On the refrigeration side, the firm will be competing against the likes of Hoover Candy and Beko, while taking on Caple and CDA in the wine cooler market.

“The wine cooler category is fast-growing. Most people don’t have a wine cooler yet, but it’s very easy for the market to double or triple. We are hearing that it’s something people are putting in new kitchens are enquiring much more about,” Mr Estill said.

Toronto-based Danby has 30 per cent of the wine cooler market in Canada

Danby’s wine cooler range stretches from entry-level up to about $7,000 (£5,400).

Other existing Danby products, like its indoor tabletop greenhouse for growing herbs, could be introduced to the UK in due course, while Mr Estill suggested that the UK would also “benefit” from a brand new “game-changing” line-up that Danby was still working on.

The next big thing Danby is likely to introduce to the UK market is air conditioners, reflecting Mr Estill’s “very pessimistic view on climate change”.

“I believe it will be hot next year and the year after and the year after and you’ll need to be more air conditioned like we are in North America and the air conditioners we sell are portable and window air conditioners, which are perfect retrofits,” Mr Estill said.
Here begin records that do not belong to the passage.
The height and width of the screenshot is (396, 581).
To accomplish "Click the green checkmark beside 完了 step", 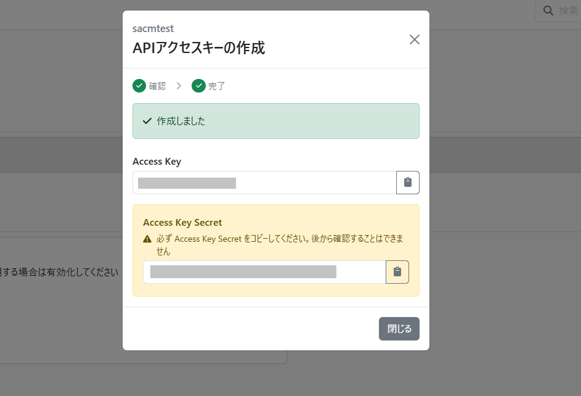I will pos(198,86).
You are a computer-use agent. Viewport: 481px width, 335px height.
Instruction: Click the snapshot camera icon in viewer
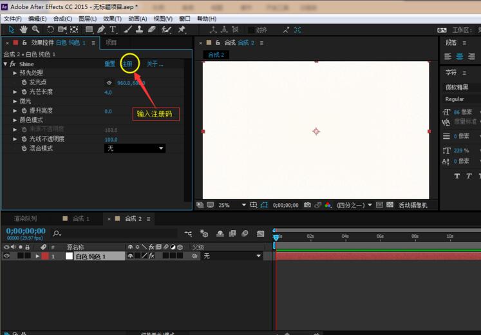pyautogui.click(x=307, y=205)
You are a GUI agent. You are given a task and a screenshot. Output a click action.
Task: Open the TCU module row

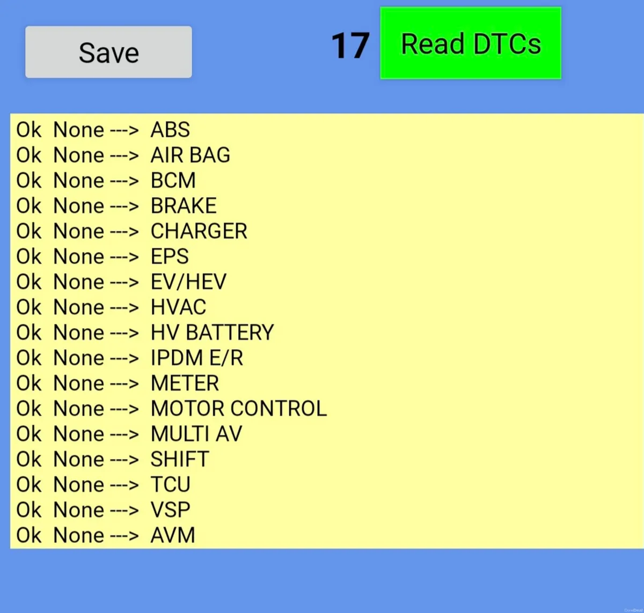point(102,484)
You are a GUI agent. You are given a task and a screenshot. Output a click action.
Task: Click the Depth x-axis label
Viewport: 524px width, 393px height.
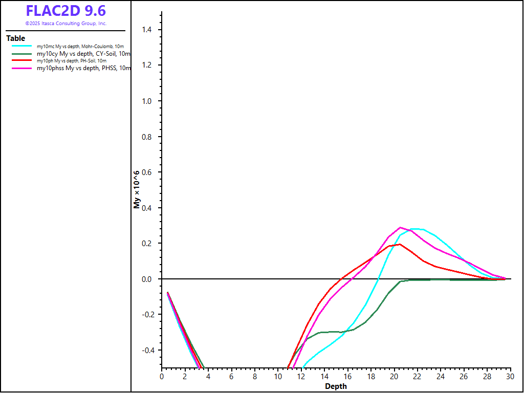[x=336, y=386]
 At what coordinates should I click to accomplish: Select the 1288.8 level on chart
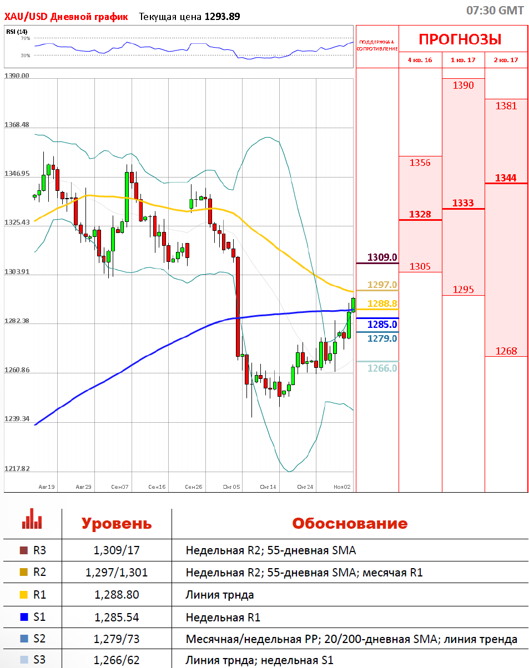click(x=382, y=303)
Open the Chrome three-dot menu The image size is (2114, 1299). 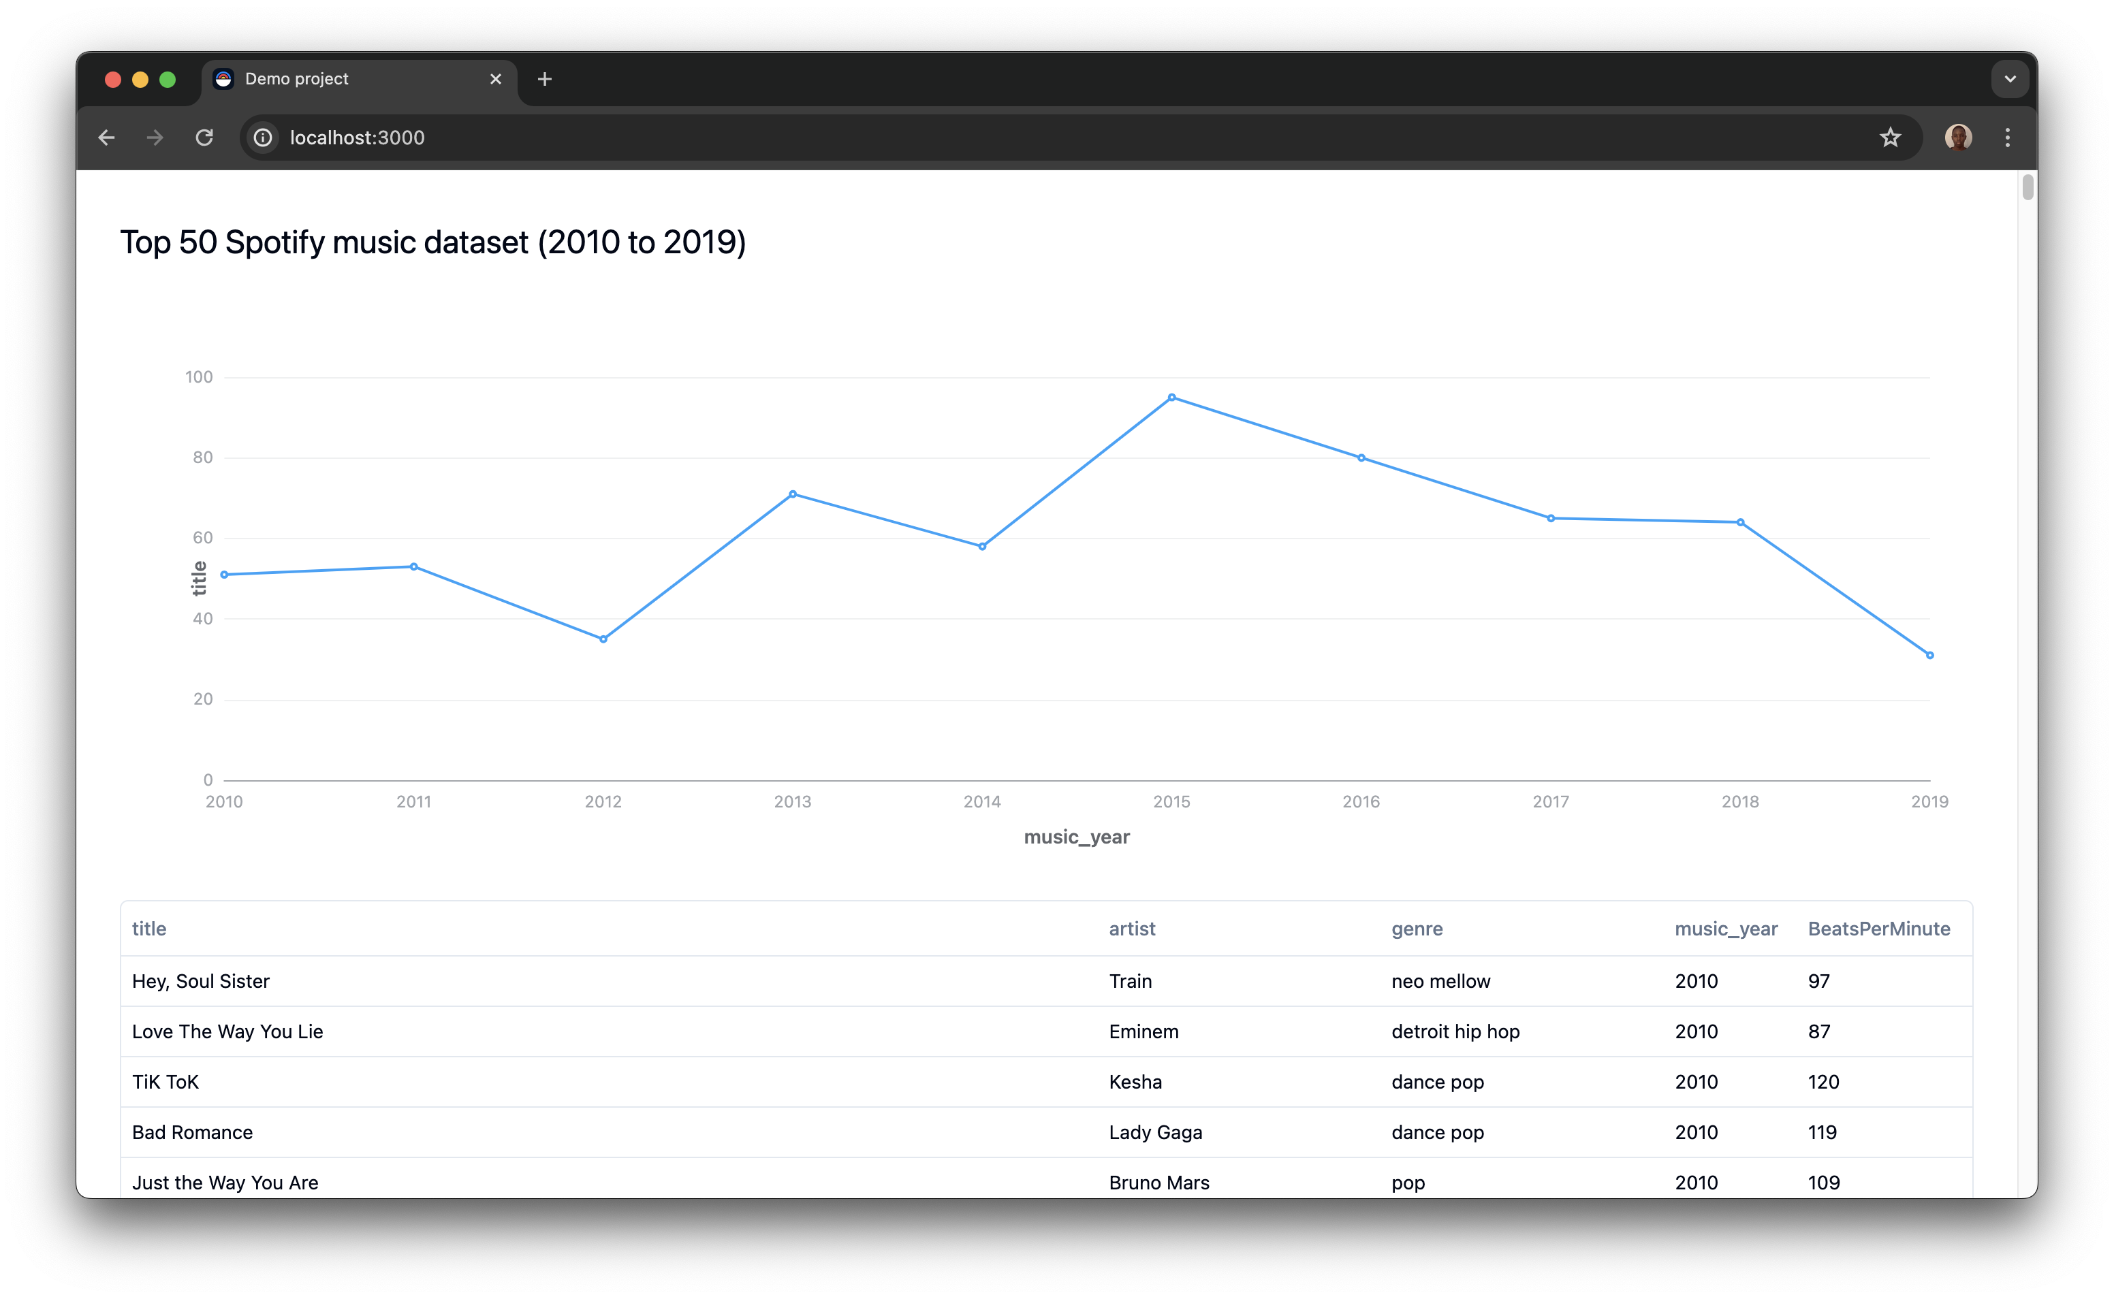pyautogui.click(x=2007, y=137)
“This is my dim view on what we are doing to the planet, but I think that the climate change and the heat will be high over the coming decades.”
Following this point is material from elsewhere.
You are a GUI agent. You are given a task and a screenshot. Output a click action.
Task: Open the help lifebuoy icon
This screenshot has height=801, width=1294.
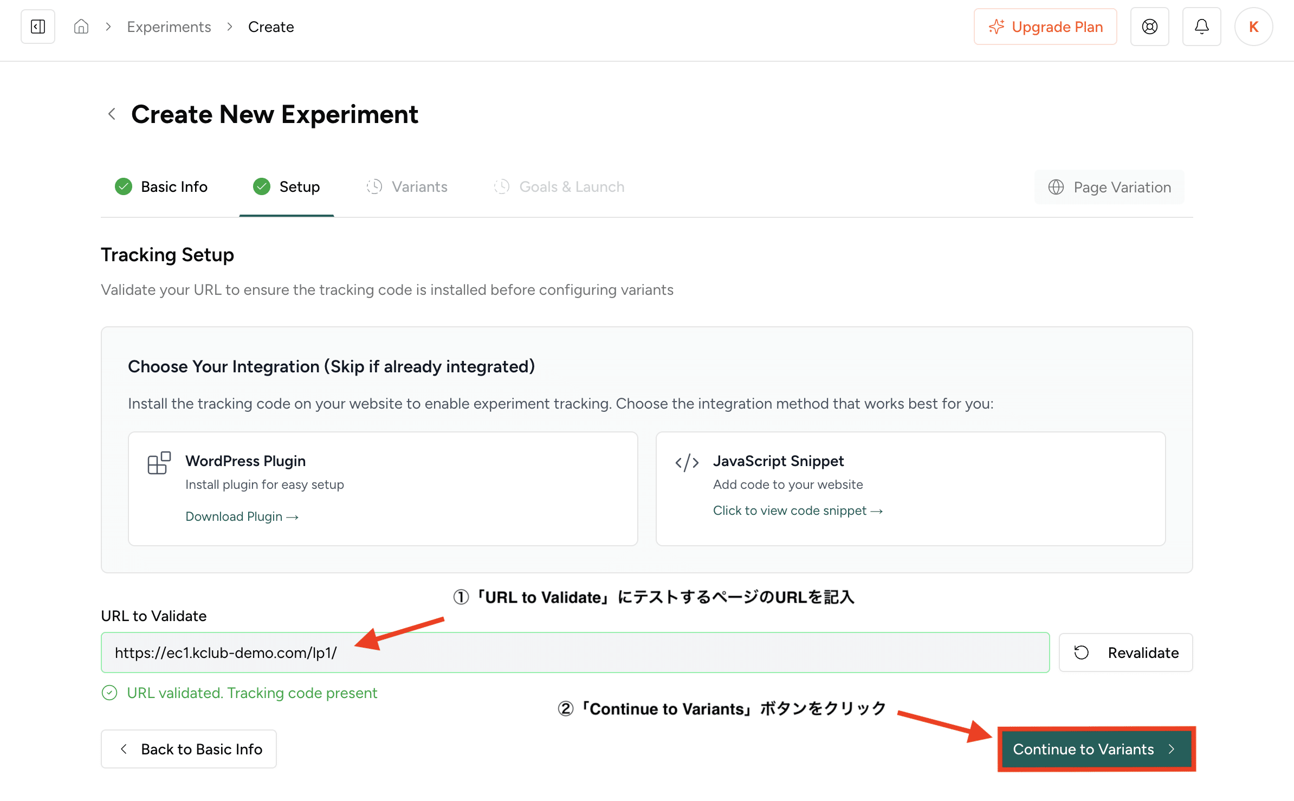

Mr Welbourn, who started at Danby 12 months ago, said he was “excited” to introduce the 70-year-old brand with a “recognised heritage in design and engineering” to the UK.

He said that its scale – at least half of the 3,500 independent accounts Danby has in North America order regularly – reflected its ambition in the UK, Ireland and Europe.

Mr Welbourn said: “Danby is one of North America’s most compelling home-comfort and appliance brands, producing specialist products for over 70 years. Danby has a recognised heritage in design and engineering leading to numerous design firsts.

“In being a leading supplier of products to multiple market sectors like retail, education, healthcare and hospitality across Canada and the USA. Danby has the experience, scale and flexibility to achieve significant growth.

“In appointing Exertis, one of Europe’s largest and fastest-growing distribution houses, we have a partner who offers us a proven and dynamic route to many market sectors with the relationships, capacity and desire we require to achieve our brand plans.”

Mr Estill, who bought the Canadian firm about two-and-a-half years ago, said that the firm was “entrepreneurial” and growth-oriented and would be looking to achieve 50 per cent growth worldwide within three years.

Mr Estill is well-known in his home market as an entrepreneur and philanthropist. He was one of the founding directors of mobile phone maker Blackberry, taking the company from a turnover of $10 million to $15bn and launching it into the UK and Europe.

He was in the UK as a guest of honour of Citizens UK for his humanitarian efforts in Syria.